Data provided:
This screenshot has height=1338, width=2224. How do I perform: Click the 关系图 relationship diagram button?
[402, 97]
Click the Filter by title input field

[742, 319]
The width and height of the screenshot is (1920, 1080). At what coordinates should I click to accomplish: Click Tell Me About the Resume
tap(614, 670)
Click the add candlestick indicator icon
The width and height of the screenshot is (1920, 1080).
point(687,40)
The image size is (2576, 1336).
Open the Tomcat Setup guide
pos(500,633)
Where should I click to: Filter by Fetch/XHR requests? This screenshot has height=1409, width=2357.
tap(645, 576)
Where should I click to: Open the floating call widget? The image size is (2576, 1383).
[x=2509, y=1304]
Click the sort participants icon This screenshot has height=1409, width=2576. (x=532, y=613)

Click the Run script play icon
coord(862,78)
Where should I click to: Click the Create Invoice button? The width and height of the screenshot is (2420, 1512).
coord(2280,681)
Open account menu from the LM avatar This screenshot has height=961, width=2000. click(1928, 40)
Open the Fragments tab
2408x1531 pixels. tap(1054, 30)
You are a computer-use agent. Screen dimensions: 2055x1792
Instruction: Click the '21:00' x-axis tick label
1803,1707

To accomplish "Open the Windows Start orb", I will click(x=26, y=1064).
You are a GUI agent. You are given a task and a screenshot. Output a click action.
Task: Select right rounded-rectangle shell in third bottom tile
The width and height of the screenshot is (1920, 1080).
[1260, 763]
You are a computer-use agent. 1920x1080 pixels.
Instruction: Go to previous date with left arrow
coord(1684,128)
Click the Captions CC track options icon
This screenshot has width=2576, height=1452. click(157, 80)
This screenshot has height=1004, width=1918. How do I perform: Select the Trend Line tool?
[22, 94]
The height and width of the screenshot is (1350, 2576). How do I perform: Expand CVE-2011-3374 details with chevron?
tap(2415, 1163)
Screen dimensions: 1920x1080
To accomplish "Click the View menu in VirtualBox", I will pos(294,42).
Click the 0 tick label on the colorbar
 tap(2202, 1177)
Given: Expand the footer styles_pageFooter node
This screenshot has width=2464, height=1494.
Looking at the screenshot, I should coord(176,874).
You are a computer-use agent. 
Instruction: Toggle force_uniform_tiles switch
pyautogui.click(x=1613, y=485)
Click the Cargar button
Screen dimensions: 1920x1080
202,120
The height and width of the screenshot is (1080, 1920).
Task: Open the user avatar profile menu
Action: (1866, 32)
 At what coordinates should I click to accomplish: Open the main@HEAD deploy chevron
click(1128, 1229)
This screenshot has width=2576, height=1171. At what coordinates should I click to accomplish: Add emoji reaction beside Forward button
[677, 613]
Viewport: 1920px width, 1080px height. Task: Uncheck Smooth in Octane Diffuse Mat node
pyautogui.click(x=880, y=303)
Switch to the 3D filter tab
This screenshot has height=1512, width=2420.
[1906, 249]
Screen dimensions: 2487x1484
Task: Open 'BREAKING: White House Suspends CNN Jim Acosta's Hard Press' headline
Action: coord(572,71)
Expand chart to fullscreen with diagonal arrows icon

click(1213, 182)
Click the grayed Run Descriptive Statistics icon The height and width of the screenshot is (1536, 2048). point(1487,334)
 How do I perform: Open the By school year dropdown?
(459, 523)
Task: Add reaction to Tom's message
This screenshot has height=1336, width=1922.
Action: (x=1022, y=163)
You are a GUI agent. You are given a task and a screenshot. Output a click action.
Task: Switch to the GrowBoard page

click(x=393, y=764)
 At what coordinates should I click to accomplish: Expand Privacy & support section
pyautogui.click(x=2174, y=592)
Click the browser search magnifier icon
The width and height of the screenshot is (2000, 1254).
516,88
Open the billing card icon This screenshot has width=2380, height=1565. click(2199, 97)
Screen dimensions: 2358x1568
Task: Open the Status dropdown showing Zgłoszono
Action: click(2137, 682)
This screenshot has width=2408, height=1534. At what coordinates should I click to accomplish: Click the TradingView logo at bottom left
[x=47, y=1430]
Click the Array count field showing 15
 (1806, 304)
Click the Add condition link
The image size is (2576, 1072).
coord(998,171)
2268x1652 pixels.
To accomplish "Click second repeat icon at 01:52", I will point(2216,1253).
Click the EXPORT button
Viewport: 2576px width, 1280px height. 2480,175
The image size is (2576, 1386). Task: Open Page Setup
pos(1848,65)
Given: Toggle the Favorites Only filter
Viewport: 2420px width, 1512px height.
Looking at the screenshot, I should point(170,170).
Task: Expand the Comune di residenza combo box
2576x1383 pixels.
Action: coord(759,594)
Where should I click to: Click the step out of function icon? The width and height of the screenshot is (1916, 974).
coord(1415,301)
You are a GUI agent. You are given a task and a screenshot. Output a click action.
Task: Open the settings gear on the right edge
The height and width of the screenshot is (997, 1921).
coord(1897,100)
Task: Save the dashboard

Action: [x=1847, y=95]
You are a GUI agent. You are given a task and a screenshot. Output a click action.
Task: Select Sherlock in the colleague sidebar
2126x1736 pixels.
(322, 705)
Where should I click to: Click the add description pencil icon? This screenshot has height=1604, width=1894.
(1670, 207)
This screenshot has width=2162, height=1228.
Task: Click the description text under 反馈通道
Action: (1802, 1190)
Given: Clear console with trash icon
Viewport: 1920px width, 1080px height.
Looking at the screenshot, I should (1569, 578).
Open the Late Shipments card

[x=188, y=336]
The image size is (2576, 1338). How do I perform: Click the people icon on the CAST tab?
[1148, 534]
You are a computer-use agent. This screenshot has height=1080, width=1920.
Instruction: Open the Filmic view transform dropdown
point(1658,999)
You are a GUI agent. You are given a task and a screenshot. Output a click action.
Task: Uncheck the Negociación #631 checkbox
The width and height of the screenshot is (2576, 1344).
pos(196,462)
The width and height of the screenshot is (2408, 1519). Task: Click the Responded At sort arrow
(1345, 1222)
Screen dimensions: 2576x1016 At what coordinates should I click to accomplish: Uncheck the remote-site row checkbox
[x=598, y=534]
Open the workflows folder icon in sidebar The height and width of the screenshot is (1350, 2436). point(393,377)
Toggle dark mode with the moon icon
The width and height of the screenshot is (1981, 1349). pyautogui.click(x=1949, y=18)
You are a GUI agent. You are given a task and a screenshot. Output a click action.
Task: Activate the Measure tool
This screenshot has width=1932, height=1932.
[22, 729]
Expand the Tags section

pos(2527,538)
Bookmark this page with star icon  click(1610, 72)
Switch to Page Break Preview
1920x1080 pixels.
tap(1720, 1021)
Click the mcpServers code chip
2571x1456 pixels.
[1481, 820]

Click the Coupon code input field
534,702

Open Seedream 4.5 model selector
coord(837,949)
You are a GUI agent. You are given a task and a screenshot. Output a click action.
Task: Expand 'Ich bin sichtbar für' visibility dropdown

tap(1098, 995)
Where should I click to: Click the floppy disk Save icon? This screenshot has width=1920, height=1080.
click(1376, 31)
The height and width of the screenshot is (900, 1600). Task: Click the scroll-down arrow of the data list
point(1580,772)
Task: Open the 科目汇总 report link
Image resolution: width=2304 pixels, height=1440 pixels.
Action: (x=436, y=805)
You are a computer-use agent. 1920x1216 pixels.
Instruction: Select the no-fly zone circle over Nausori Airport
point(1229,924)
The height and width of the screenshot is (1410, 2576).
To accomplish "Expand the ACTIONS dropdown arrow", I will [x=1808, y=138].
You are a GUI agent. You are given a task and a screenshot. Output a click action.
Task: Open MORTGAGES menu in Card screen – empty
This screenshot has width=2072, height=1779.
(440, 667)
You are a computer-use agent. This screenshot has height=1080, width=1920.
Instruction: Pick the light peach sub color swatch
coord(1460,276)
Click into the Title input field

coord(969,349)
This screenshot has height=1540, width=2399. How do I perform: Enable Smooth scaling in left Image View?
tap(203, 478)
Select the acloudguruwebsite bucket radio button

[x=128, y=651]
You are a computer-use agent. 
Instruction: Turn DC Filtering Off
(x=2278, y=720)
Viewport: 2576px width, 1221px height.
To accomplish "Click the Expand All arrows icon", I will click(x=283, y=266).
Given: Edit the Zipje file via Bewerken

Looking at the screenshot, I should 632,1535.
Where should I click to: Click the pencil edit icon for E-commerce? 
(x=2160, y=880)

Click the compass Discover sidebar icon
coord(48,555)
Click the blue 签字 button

Problem to solve: Return, from the material above, every line with the word "will".

Your response:
To accomplish "Open the Windows Start orb", I will click(x=26, y=1064).
To accomplish "Click the View menu in VirtualBox", I will pos(294,42).
To accomplish "Click second repeat icon at 01:52", I will point(2216,1253).
To accomplish "Expand the ACTIONS dropdown arrow", I will [x=1808, y=138].
To accomplish "Click the Expand All arrows icon", I will click(x=283, y=266).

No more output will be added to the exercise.